Your task
Each line of the entries, from the first to the line containing "The image size is (1080, 763).", is to be transcribed exactly as it stands; include no other lines.

▬▬▬▬▬▬▬▬▬▬

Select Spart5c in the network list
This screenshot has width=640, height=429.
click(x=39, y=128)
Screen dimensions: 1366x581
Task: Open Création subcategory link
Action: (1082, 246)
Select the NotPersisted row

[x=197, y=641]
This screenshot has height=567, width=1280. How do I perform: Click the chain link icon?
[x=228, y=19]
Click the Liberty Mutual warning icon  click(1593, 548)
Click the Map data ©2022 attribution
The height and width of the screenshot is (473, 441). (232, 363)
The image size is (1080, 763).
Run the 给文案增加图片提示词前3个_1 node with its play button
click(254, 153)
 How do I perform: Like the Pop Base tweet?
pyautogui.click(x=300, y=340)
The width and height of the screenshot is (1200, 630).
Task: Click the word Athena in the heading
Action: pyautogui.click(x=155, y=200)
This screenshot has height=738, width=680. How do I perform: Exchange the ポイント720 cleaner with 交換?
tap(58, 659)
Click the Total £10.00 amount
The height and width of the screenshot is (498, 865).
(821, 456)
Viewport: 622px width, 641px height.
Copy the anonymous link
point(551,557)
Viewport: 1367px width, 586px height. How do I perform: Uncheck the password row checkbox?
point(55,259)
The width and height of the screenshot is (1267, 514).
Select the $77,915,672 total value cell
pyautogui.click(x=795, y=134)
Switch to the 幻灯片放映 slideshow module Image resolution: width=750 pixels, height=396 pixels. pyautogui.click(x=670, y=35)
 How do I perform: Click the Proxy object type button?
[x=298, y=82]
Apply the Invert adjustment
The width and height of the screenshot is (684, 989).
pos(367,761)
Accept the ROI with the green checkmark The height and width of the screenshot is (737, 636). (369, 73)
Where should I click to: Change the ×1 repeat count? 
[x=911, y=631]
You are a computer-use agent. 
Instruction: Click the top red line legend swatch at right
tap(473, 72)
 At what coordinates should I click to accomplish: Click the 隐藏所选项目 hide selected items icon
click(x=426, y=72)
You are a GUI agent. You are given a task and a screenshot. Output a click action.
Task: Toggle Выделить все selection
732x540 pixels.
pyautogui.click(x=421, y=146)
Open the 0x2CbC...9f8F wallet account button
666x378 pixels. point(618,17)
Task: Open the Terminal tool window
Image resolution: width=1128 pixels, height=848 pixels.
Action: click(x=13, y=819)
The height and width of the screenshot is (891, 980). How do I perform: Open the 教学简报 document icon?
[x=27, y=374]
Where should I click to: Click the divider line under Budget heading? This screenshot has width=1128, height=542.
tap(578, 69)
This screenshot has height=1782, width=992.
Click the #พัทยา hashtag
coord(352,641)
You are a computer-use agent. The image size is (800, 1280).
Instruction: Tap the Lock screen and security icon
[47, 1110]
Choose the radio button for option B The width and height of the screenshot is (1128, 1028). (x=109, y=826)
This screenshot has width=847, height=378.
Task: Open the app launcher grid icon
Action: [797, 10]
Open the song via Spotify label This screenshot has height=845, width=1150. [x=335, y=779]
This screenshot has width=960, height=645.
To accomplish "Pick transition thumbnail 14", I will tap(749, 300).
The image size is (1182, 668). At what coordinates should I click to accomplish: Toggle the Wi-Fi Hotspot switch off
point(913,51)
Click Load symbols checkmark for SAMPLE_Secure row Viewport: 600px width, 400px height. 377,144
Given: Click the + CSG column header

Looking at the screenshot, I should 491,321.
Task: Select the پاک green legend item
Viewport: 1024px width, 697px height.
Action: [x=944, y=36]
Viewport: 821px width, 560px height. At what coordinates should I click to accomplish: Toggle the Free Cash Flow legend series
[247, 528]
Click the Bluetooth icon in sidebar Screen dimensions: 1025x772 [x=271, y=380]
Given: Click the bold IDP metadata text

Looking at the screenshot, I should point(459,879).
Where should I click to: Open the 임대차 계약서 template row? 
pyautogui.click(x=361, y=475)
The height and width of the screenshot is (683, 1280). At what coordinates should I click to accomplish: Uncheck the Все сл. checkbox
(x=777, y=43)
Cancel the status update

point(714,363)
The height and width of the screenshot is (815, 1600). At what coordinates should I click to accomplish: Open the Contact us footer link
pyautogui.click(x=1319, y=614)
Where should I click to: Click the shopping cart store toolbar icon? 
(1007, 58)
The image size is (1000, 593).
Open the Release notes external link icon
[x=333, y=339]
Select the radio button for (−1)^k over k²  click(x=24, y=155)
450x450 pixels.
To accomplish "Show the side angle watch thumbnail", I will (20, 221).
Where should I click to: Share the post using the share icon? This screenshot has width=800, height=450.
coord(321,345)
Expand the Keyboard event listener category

▬▬▬▬▬▬▬▬▬▬

Solution to the problem
Select Spart5c in the network list
This screenshot has width=640, height=429.
click(x=39, y=128)
Screen dimensions: 1366x581
Task: Open Création subcategory link
Action: (1082, 246)
Select the NotPersisted row

[x=197, y=641]
This screenshot has height=567, width=1280. How do I perform: Click the chain link icon?
[x=228, y=19]
Click the Liberty Mutual warning icon  click(1593, 548)
Click the Map data ©2022 attribution
The height and width of the screenshot is (473, 441). (232, 363)
The image size is (1080, 763).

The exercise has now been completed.